If you aren’t in it for the long-haul, you shouldn’t adopt a puppy. Remember, most breeds live for around a decade or longer. Smaller breeds tend to live longest, sometimes reaching 20+ years of age.

Most of their life won’t be spent as a brand-new, fluffy puppy, but as a full-grown dog who still wants love and affection.


They Can’t be Alone all Day

Unfortunately, many people’s lives aren’t suited to adopting a puppy. This is because they can’t be left home alone all day.

While some grown dogs can tolerate being left alone while you work, puppies require care throughout the day that makes having them this less feasible to some people.

Puppies are best suited to families where there’s usually someone home, or to single people with unique schedules, such as those who work from home and have a flexible routine.

Your puppy will need care and attention every couple of hours, especially if they are very young when you adopt them.


Other Pros and Cons


They’ll Change Your Life


As a lifelong dog owner, I can confidently say that dogs have changed my life for the better. I would never want to be without the companionship and love of a dog.

However, change is difficult even when it’s good—and a new puppy will create many changes in your life. Some of them might not be welcome!


Your routines will have to change to fit around your pup’s needs. For example, when potty training and until your dog is old enough to hold their bladder, you’ll have to bring them outside constantly.

When I adopted my dog Charlie, he was only 10 months old and loved to chew.
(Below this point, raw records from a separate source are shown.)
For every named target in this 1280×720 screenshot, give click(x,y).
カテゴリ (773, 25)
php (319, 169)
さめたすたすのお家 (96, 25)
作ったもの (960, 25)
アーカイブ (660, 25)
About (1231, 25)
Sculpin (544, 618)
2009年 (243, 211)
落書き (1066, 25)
I had to change the way I organized my house so that things like shoes and socks were out of his reach.

You’ll likely also have to puppy-proof your home so that your pup can’t get into anything that is dangerous to them, or chew up anything that’s valuable to you.

If you aren’t ready for a huge change to your life, then you aren’t ready to adopt a pet!


They Thrive on Routine


If you need some accountability when it comes to sticking to routine, look no further! Puppies thrive on consistency and will quickly learn when to expect meals, exercise, and whatever else you do from day to day.


On the flip side, if you’re someone who likes to be more spontaneous or struggles with routines, then you may have trouble keeping up with a puppy. They can adapt to your lifestyle to a point, but you can’t miss vital things such as feeding them on a set routine or giving them consistent potty breaks throughout the day.